Uma leitura do que passou e uma aposta no que pode vir
Em resposta a um pedido de exposição sobre o período recente da televisão pública nacional, o professor Richard destaca que os recentes governos Temer e Bolsonaro realizaram esforços de desmontagem da estrutura e venda da mesma ao capital privado. "Foram governos absolutamente desalinhados com os interesses nacional de organização social, de consolidação do Estado de bem-estar social, de aprofundamento das oportunidades democráticas. Foram governos radicalmente alinhados com os interesses do capital internacional, com a espoliação dos bens materiais e imateriais, com a desconstrução das conquistas cidadãs e com a dissolução da “comunidade imaginada” que chamamos de nação", explica o professor. Para Richard, uma televisão pública forte é ruim para governantes que não se alinham com a cidadania e com a democracia de alta intensidade: "Foi nestes dois governos que vimos o total desmonte da EBC, a entrega de sua direção para militares totalmente distantes da compreensão do papel da TV pública para a sociedade, perseguição e silenciamento de colegas jornalistas. Desconstrução dos fóruns públicos de participação e desmonte do Conselho Curador".
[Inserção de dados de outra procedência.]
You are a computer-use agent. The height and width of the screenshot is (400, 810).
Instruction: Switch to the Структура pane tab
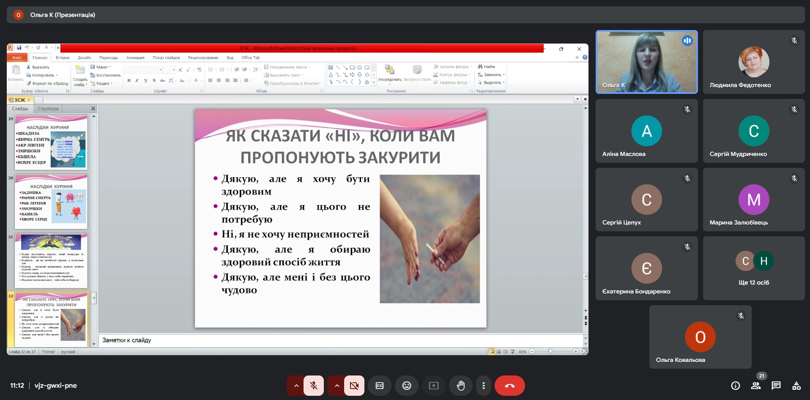[48, 109]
A troca de gestão no Governo Federal traz uma possibilidade de mudança, aponta o docente e pesquisador. É a oportunidade de apresentar a ideia de televisão pública, com criticidade construtiva e intenção de aprimorar a EBC a partir de pontos de vista internos e externos à instituição, o que Richard percebe como um momento muito positivo. Só a intenção não basta, porém: "Por outro lado, não havendo o descontingenciamento da verba federal para o financiamento da empresa pública, pouco mudará. Comunicação exige investimento, é a imagem do Brasil para o Brasil e para fora, é soft power. Outra possibilidade seria a possibilidade de tvs e celulares já virem com o app da TV Brasil e Rádios EBC, falo disso no livro, mas no âmbito do projeto Brasil 4D, interatividade, diversidade, etc.. Pode ser contrapartida por isenção fiscal. O setor recebe muita isenção e pouco retorna efetivamente para a sociedade e para as telecomunicações. A Comunicação pública ganharia muito com isso".
Outra ação importante que o professor Richard Santos indica é a retomada do Conselho Curador, destituído no governo Michel Temer e potencial ponto de inflexão no contato da sociedade civil com a gestão da EBC. "Precisamos deste diálogo direto, desta escuta ativa, caso contrário a TV pública não fará comunicação pública, fará comunicação para uma meia dúzia de pessoas que acreditam compreender os interesses do público e fomentam projetos que não incluem a Maioria Minorizada. Inclusão e participação é fortalecimento do processo de gestão e inserção da televisão pública no seio das demandas populares. Precisamos nos ver, não nos vendo não existimos. Acredito nestas transformações para fortalecimento da Empresa Pública de Comunicação desde este alvissareiro ano de 2023", afirma.